■ Фрагмент страницы
###
Прежде я довольно самоуверенно полагал, что хотя многого не знаю, но в самом принципе ориентируюсь в жизни и событиях верно. Что если я выйду за стены родимой пещеры, я встречу, конечно, массу нового, но это будет лишь количественным увеличением того, что я знаю и на чем стою. Когда стали пачками рушиться фикции, обманы, шоры на глазах, которые, оказывается, насквозь пронизывали то, на чем я стоял, со мной произошел какой-то качественный переворот.
На четвертом году жизни в Лондоне я, кажется, могу сказать, что от моих прежних представлений не осталось в чистом виде почти ничего.
6 января 1973 г.
Труд писателя там и здесь
Когда я учился в Москве, в Литературном институте на Тверском бульваре, там, кроме марксизма, политэкономии или языкознания по Сталину, преподавались несколько дисциплин литературных: теория стиха, теория прозы, труд писателя.
Последний курс — «Труд писателя» — читал профессор Цейтлин, ныне уже покойный, — сухонький, замкнутый старичок, который скрупулезно выбрал, казалось, все, что можно, — не о том, что писатели всех эпох писали, а как чисто технически они это делали.
###
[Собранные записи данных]
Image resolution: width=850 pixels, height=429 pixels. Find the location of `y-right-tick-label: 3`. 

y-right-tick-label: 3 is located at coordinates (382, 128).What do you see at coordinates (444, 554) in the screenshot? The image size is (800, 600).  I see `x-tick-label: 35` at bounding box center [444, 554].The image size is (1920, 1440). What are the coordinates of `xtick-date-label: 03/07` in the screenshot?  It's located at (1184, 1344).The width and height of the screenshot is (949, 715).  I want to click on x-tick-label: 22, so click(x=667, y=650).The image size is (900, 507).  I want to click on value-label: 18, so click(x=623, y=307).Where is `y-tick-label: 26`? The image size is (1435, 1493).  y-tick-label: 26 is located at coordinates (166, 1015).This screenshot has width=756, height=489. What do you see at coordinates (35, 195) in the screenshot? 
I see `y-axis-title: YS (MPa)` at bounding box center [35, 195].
###
■ Задания для выполнения
a: Кто, согласно отрывку о труде писателя, читал курс «Труд писателя» в Литературном институте?
b: Продолжите, пожалуйста, отрывок о труде писателя после его последнего предложения.
Строки здесь никак не используются.

■ Ответы на задания
a: Профессор Цейтлин.

b:
Один любил держать ноги в тазу с холодной водой, другому требовались гнилые яблоки в ящике стола. Один писал сидя, другой — лежа, а третий — только стоя. Одни писали по утрам, другие только ночью. Одни ждали вдохновения, к другим оно являлось в процессе работы, а третьи его вообще не признавали. Лекции были разбиты на разделы: «Бытовые условия писателя», «Стол писателя», «Влияние местности на работу писателя». Там было собрано все, за исключением, по-моему, работы писателя в условиях диктатуры — и работы писателя в изгнании. Этого мы не проходили.
Недостающий раздел насчет диктатуры мы, его слушатели (а мы — то были Евгений Евтушенко, Белла Ахмадулина, Анатолий Гладилин, Лина Костенко, Юнна Мориц, а также наш сокурсник Владимир Фирсов), вынуждены были постигать каждый в силу своего разумения. У одних, как у Ахмадулиной, Гладилина или Костенко, это кончилось работой в стол, отверженностью, травлей. Другие, как Евтушенко, сперва акробатически лавировали на лезвии ножа, а кончилось чем-то похожим на панельную торговлю собой. Третьи, как Фирсов, не мудрствуя лукаво стали обыкновенными погромщиками и фашистами.
Мне же, грешному, судьба уготовала перейти к разделу «Работа в изгнании», который мы тоже не проходили. Сейчас я мог бы пополнить курс профессора Цейтлина большим количеством материала, точного, неожиданного, выстраданного, потому что этот раздел оказался для меня лично самым потрясающим из всего, что вообще было в моей жизни. Кардинальным настолько, что, прибегни я к банальной литературщине, его можно было бы считать не продолжением, а просто началом другой, иной жизни.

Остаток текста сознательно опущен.